Spiritual direction has always been a feature in the life of the church as Christians have helped each other through prayer, advice and example. The Desert Fathers and mothers were sought out for their words of advice and insight. As monasteries developed, they became centres of inspiration and encouragement for Christians at large.
The Society of Jesus
Ignatius of Loyola described himself as a pilgrim on a journey through life, telling us in his Autobiography how he frequently engaged with his fellow pilgrims in ‘spiritual conversation’. This was one of his more remarkable gifts. ‘He so adapted himself to those with whom he conversed,’ said one of his early companions, ‘that he evoked amazing movements in them. He had such insight into them that he almost seemed to enter into their mind and heart.’

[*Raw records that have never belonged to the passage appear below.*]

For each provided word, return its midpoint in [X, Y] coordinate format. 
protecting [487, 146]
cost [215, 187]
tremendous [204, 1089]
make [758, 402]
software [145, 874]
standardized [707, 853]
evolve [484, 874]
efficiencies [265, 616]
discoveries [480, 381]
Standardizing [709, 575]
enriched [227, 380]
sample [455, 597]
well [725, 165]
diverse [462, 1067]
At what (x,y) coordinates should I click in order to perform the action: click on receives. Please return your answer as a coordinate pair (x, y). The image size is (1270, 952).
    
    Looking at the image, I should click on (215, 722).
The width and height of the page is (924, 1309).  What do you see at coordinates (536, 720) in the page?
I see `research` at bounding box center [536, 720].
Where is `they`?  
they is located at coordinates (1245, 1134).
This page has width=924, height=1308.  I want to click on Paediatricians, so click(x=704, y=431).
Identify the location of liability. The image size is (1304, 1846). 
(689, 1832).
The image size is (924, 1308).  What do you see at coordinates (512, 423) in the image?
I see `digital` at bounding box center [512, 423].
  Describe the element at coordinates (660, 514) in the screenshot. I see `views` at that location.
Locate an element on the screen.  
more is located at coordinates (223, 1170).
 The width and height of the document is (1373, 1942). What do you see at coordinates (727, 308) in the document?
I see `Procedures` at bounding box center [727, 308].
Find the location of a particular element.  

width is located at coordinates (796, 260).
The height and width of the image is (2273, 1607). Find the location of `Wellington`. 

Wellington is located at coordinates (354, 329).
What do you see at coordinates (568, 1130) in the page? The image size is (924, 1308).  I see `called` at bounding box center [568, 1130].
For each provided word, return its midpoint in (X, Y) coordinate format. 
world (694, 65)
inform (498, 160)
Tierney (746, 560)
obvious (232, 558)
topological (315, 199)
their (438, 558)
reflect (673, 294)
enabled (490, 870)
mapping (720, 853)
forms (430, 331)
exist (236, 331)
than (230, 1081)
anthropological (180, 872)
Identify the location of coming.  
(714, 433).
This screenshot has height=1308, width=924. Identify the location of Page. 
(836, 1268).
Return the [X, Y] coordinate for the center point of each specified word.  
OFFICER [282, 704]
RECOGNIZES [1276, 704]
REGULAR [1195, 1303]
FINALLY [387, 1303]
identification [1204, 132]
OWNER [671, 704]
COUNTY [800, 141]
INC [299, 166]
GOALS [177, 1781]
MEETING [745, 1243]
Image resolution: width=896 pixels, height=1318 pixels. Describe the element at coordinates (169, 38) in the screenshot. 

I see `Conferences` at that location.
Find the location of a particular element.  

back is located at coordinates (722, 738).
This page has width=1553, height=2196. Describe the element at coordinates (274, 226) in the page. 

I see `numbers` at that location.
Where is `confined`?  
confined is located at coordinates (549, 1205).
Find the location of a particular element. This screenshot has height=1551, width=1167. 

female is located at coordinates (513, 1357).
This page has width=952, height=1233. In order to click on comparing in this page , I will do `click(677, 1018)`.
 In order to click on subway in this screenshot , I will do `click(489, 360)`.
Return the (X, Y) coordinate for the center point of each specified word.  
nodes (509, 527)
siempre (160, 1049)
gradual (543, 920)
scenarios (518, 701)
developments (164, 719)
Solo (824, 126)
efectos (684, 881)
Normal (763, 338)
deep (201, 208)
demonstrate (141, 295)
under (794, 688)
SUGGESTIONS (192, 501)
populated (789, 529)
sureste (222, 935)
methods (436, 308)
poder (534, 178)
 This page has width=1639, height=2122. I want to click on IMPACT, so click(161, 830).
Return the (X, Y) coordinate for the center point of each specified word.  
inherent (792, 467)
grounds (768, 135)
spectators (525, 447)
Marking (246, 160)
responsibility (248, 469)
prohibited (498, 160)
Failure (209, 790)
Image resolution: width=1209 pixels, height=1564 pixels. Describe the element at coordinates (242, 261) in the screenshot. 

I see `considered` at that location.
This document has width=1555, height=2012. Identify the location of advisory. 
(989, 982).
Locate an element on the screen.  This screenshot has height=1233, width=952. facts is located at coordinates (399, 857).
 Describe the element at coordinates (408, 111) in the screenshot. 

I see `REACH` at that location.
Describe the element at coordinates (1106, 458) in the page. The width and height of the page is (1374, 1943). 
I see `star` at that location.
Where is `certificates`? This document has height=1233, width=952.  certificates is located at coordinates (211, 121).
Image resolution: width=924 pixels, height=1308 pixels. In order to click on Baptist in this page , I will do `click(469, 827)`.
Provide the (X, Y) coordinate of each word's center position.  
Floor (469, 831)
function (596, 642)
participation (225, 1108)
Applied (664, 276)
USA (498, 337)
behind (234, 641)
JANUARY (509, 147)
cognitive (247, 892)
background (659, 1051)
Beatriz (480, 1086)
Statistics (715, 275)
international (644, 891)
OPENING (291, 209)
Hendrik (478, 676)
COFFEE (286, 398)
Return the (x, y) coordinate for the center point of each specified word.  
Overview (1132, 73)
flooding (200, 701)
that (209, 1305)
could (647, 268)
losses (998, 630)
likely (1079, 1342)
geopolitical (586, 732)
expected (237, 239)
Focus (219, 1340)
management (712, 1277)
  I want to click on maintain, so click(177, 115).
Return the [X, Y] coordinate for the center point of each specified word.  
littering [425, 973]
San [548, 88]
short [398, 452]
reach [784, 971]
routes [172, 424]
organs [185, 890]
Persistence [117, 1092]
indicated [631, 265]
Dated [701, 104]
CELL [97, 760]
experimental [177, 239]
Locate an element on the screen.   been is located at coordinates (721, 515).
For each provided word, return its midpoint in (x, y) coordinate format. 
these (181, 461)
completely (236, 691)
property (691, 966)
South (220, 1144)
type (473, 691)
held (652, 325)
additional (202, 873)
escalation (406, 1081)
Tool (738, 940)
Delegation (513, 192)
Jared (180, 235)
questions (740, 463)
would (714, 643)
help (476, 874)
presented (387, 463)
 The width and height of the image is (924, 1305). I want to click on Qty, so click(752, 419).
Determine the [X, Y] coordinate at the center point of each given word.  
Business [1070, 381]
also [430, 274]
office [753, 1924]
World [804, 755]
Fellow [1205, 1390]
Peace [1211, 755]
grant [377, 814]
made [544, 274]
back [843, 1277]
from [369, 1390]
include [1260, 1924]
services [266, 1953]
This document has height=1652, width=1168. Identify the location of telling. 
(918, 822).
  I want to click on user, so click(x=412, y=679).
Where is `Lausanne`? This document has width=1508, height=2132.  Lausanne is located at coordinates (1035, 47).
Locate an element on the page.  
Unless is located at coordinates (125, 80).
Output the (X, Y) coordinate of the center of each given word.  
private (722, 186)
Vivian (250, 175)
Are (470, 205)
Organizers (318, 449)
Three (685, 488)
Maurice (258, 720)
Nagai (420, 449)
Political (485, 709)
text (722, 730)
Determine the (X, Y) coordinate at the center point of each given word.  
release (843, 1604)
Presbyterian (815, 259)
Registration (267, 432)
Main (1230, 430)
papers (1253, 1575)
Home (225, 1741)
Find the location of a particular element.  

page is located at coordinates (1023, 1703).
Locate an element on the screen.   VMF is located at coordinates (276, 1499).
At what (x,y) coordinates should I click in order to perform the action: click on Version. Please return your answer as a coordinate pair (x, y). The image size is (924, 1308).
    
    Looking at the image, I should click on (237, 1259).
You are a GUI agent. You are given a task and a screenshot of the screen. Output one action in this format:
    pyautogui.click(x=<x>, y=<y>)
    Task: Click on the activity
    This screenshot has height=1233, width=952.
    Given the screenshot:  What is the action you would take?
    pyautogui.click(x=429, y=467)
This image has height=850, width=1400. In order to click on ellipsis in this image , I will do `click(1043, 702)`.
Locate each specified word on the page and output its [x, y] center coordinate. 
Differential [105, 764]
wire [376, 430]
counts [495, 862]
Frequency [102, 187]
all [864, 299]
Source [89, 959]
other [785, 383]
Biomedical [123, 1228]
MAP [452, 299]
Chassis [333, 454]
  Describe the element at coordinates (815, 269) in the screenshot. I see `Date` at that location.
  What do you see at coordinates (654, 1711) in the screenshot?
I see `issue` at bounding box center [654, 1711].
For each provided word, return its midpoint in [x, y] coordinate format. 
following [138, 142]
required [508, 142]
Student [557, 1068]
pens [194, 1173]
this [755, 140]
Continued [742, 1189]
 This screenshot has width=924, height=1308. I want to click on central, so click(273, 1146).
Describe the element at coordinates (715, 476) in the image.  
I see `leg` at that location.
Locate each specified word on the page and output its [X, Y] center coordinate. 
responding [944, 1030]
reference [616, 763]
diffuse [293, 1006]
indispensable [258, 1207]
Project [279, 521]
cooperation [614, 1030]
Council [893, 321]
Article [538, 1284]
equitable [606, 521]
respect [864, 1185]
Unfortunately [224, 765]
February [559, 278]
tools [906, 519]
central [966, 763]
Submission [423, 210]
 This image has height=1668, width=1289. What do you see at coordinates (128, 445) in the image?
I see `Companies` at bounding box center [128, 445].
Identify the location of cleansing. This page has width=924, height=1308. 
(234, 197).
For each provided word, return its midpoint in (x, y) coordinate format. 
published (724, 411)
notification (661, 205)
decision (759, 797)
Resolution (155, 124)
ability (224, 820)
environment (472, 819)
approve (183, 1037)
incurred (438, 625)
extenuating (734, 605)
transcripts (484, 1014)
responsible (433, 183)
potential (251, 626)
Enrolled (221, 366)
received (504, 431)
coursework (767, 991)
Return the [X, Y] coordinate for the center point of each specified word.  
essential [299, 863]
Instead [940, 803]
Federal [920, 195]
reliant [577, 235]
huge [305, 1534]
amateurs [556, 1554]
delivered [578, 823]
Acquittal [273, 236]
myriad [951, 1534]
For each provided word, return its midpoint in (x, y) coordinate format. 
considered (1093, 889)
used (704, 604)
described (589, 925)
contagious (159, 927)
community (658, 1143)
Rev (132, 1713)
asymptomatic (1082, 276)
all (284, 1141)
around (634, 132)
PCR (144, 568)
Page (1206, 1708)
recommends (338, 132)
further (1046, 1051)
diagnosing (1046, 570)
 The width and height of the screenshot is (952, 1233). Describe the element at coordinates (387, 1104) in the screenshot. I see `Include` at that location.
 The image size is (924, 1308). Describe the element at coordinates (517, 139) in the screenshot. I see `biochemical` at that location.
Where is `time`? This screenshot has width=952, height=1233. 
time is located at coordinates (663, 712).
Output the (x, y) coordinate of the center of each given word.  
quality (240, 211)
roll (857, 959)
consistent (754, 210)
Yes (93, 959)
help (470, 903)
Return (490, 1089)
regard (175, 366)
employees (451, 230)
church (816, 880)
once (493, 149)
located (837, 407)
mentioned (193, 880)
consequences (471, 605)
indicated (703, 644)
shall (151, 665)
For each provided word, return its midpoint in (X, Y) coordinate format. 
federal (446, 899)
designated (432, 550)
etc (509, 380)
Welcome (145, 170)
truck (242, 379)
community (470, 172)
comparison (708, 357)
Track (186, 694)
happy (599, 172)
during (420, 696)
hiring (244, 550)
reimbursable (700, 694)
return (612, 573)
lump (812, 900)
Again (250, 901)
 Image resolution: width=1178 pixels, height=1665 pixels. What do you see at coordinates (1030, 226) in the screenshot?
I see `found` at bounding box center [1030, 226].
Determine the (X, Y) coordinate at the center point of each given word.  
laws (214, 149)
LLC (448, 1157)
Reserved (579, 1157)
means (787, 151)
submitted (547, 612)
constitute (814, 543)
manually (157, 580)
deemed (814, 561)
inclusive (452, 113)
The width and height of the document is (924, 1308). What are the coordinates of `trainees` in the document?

Ignatius came to many insights about prayer and the spiritual life when in Manresa, Spain. He grew to appreciate the importance of spiritual direction and developed his own notes – the Spiritual Exercises – to help others in prayer. He and some companions formed themselves into the Society of Jesus. The Jesuits, as they became known, committed themselves to serving faith in education, missions guiding others in prayer. Retreats and spiritual direction remain an important part of the mission of Jesuits. Pope Francis believes that “spiritual direction is a charism of the laity” and he encourages anyone who wants to live their baptism responsibly to seek out a spiritual director.
For spiritual direction, you examine what has happened in the heart; such as the movement of the spirit, whether I have been desolate, if I have been consoled, if I am tired, why I am sad: these are things to talk about with the man or woman who is my spiritual director.